Pixel2Gene enables histology-guided reconstruction and prediction of spatial gene expression
Journal:
bioRxiv
Published Date:
Feb 23, 2026
Abstract
Advances in spatial transcriptomics (ST) have fundamentally transformed our understanding of tissue biology by enabling gene expression profiling within intact spatial contexts and uncovering tissue organization and microenvironmental interactions. However, current high-resolution ST platforms remain constrained by high costs, limited tissue coverage, and technical artifacts, often yielding noisy, sparse, and incomplete data that compromise analytical accuracy, biological interpretation, and clinical utility. To address these challenges, we introduce Pixel2Gene, a deep learning framework that integrates co-registered histology images with ST data to enable histology-guided reconstruction and prediction of spatial gene expression. Pixel2Gene enhances existing expression measurements by denoising low-confidence data and reconstructing coherent expression patterns, while also predicting gene expression in unmeasured tissue regions and new samples lacking direct transcriptomic profiling.

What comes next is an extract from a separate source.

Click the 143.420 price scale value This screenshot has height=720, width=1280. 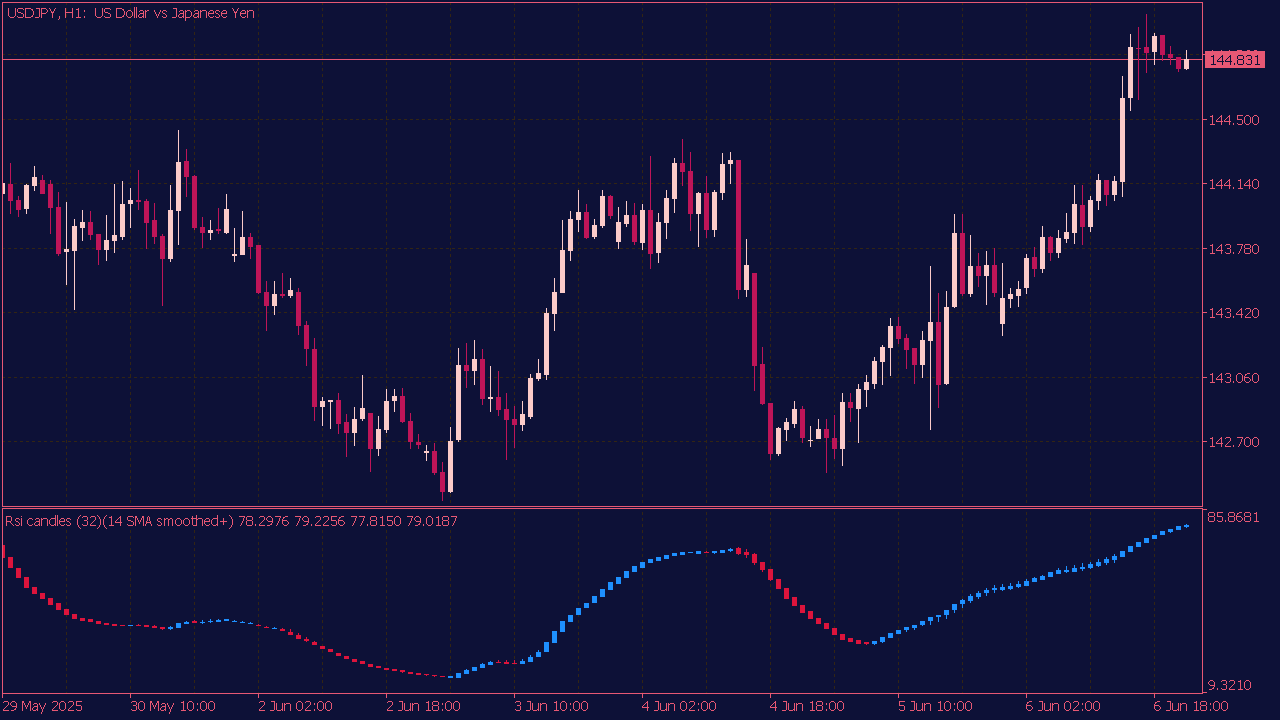(x=1234, y=313)
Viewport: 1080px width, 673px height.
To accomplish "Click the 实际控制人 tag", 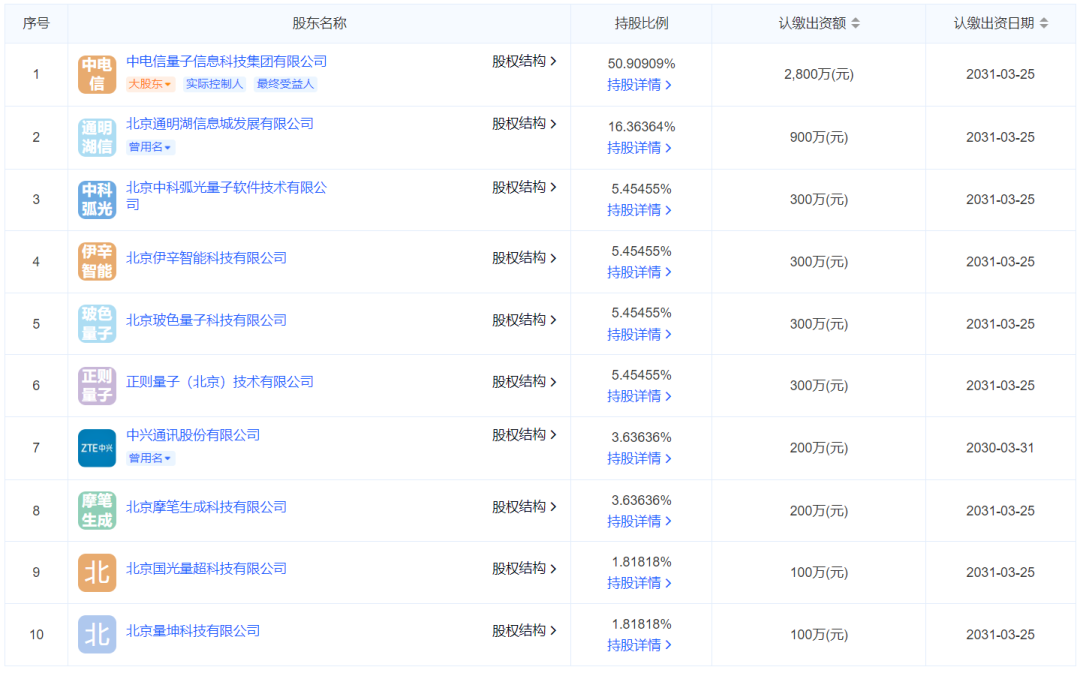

We systematically evaluated Pixel2Gene across multiple high-resolution ST platforms, including Visium HD, Xenium, and CosMx, spanning diverse tissue types and disease contexts using downsampling simulations and cross-platform comparisons in clinical samples. Across all settings, Pixel2Gene consistently improved data consistency, mitigated dropout effects, restored biologically meaningful spatial structure, and enabled accurate downstream analyses. By leveraging the scalability and ubiquity of routine histology, Pixel2Gene facilitates comprehensive, cost-effective ST profiling at whole-tissue scale, supporting large cohort studies, translational research, and next-generation biomarker discovery.